9. Pour rejeter la demande de dommages et intérêts de la société LBG s’agissant des faits commis à compter du 3 novembre 2017, l’arrêt, après avoir relevé que les parties s’accordaient sur l’application de l’arrêté du 8 juin 2006 relatif à l’agrément des établissements mettant sur le marché des produits d’origine animale ou des denrées contenant des produits d’origine animale, qui définit, en son article 12, les conditions à remplir pour ne pas être soumis à l’obligation d’agrément et, en son article 13, l’obligation pour l’établissement concerné de déclarer préalablement au préfet l’activité non soumise à agrément obligatoire, retient que la circonstance que la société HTO ait déclaré à l’autorité administrative une quantité hebdomadaire erronée ne remet pas en cause le droit d’exercer l’activité de traiteur aérien sans agrément dès lors que la société HTO a respecté les plafonds réglementaires permettant de se dispenser d’agrément. Il ajoute que, s’agissant de l’absence de déclaration rectificative de son activité de traiteur aérien concernant les établissements livrés à compter du 1er janvier 2019, date à laquelle la sous-traitance a cessé, elle est sans emport sur son droit à exercer cette activité sans agrément dès lors que les quantités réglementaires autorisant la dérogation à l’agrément étaient respectées et que, dans ces conditions, l’absence d’agrément n’était constitutive d’aucune distorsion de concurrence. Il retient enfin que, dès lors que la société HTO a respecté les quantités maximales de production de repas aériens sur la période d’indemnisation réclamée, soit du 3 novembre 2017 au 26 juin 2019, permettant de bénéficier de la dérogation à l’agrément, et que l’omission de déclarations rectificatives sur l’identité et le nombre de clients est sans effet sur la licéité de l’exercice d’une activité de traiteur aérien, aucune distorsion de concurrence fondée sur le défaut de respect de la réglementation sanitaire n’est démontrée.
10. En statuant ainsi, alors que le fait pour la société HTO de s’affranchir des obligations déclaratives mises à la charge des établissements non soumis à agrément, dont le respect a un coût, lui a nécessairement conféré un avantage concurrentiel indu, la cour d’appel a violé le texte susvisé.
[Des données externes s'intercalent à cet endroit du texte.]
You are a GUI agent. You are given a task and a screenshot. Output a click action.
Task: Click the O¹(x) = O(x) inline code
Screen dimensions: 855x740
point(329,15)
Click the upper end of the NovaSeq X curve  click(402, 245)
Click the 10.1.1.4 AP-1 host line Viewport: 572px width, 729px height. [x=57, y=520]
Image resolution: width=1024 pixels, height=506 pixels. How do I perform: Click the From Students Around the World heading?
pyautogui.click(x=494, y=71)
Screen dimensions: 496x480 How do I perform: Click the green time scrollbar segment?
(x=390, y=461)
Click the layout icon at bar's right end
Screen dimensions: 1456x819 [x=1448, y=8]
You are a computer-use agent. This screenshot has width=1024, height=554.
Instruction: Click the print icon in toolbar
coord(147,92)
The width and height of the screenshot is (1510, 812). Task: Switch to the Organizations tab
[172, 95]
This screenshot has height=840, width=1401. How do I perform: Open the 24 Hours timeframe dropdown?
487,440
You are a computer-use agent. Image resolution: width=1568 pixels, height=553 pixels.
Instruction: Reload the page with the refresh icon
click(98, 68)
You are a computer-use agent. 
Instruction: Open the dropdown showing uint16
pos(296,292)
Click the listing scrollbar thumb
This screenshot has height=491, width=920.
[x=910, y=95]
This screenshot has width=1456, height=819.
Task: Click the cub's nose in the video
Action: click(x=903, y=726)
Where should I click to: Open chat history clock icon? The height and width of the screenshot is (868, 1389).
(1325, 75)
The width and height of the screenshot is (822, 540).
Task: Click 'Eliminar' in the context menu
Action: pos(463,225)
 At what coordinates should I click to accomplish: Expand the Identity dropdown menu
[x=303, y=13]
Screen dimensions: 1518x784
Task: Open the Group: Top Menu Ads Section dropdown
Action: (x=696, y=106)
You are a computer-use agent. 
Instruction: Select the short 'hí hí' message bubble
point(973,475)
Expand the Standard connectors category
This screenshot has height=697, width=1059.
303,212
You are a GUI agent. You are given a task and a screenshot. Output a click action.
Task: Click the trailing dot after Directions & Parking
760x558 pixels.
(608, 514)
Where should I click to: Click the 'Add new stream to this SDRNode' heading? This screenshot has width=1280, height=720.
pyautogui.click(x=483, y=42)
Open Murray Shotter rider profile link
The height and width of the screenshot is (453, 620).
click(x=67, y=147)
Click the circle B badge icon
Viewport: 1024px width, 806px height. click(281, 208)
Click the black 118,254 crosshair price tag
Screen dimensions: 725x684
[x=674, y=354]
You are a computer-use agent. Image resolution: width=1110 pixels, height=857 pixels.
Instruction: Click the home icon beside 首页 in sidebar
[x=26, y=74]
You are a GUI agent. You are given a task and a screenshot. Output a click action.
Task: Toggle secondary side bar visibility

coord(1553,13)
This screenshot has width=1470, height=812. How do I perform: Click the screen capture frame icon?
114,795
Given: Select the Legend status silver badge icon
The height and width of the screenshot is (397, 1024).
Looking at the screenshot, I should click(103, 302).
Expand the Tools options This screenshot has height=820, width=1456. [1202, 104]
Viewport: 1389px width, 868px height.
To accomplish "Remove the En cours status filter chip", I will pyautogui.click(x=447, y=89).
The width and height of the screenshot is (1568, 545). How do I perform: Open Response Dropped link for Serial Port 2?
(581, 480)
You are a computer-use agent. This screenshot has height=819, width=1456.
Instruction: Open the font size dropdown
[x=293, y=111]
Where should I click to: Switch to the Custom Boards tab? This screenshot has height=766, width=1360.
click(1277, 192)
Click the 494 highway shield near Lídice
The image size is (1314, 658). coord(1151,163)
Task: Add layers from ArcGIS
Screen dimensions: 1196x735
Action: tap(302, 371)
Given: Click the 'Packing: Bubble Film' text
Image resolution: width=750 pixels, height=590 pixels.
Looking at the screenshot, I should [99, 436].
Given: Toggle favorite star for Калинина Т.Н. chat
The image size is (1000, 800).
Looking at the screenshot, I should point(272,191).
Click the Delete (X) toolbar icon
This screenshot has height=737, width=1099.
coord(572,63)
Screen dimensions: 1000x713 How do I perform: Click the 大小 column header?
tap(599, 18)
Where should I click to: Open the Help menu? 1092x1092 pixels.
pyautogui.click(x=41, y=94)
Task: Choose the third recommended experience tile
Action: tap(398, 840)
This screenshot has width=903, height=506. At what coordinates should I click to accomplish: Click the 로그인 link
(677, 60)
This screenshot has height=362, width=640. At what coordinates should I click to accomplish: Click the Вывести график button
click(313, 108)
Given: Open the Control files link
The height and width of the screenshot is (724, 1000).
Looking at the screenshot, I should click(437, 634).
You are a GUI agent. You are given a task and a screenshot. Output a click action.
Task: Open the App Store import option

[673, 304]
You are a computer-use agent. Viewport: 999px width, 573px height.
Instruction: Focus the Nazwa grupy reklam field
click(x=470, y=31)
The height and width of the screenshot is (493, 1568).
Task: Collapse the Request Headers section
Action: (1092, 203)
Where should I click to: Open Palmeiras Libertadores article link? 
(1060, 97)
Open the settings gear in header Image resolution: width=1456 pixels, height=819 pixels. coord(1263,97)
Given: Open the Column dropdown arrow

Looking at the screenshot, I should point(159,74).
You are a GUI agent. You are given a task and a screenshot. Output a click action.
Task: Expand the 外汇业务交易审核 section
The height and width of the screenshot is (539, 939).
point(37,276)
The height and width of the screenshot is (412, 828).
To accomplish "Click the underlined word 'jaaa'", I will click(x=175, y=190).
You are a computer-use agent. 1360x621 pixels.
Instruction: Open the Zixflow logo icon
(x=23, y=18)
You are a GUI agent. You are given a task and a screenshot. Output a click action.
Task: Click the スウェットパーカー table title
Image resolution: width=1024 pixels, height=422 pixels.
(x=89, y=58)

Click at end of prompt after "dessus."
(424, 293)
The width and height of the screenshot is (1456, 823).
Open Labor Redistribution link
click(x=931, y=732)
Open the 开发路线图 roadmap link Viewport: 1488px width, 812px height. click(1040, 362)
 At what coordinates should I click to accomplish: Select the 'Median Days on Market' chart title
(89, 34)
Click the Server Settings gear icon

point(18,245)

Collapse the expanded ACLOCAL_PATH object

PAR CES MOTIFS, et sans qu’il y ait lieu de statuer sur le dernier grief, la Cour :
CASSE ET ANNULE, mais seulement en ce qu’il déclare la société LBG Catering mal fondée en sa demande de dommages et intérêts pour la période du 3 novembre 2017 au 26 juin 2019 à l’encontre de la société HTO et l’en déboute et en ce qu’il statue sur les dépens et l’application de l’article 700 du code de procédure civile, l’arrêt rendu le 17 octobre 2024, entre les parties, par la cour d’appel de Versailles ;
Remet, sur ces points, l’affaire et les parties dans l’état où elles se trouvaient avant cet arrêt et les renvoie devant la cour d’appel de Paris ;
Condamne la société HTO aux dépens ;
En application de l’article 700 du code de procédure civile, rejette la demande formée par la société HTO et la condamne à payer à la société LBG Catering et aux sociétés V & V Associés, prise en la personne de M. [I], et MMJ, prise en la personne de M. [Q], respectivement commissaire à l’exécution du plan et mandataire judiciaire de la société LBG Catering, la somme globale de 3 000 euros ;
Dit que sur les diligences du procureur général près la Cour de cassation, le présent arrêt sera transmis pour être transcrit en marge ou à la suite de l’arrêt partiellement cassé ;
Ainsi fait et jugé par la Cour de cassation, chambre commerciale, financière et économique, et prononcé publiquement le neuf avril deux mille vingt-six par mise à disposition de l’arrêt au greffe de la Cour, les parties ayant été préalablement avisées dans les conditions prévues au deuxième alinéa de l’article 450 du code de procédure civile et signé par le président, la conseillère référendaire rapporteure et Mme Labat, greffière de chambre, qui a assisté au prononcé de l’arrêt, conformément aux dispositions des articles 456 et 1021 du code de procédure civile.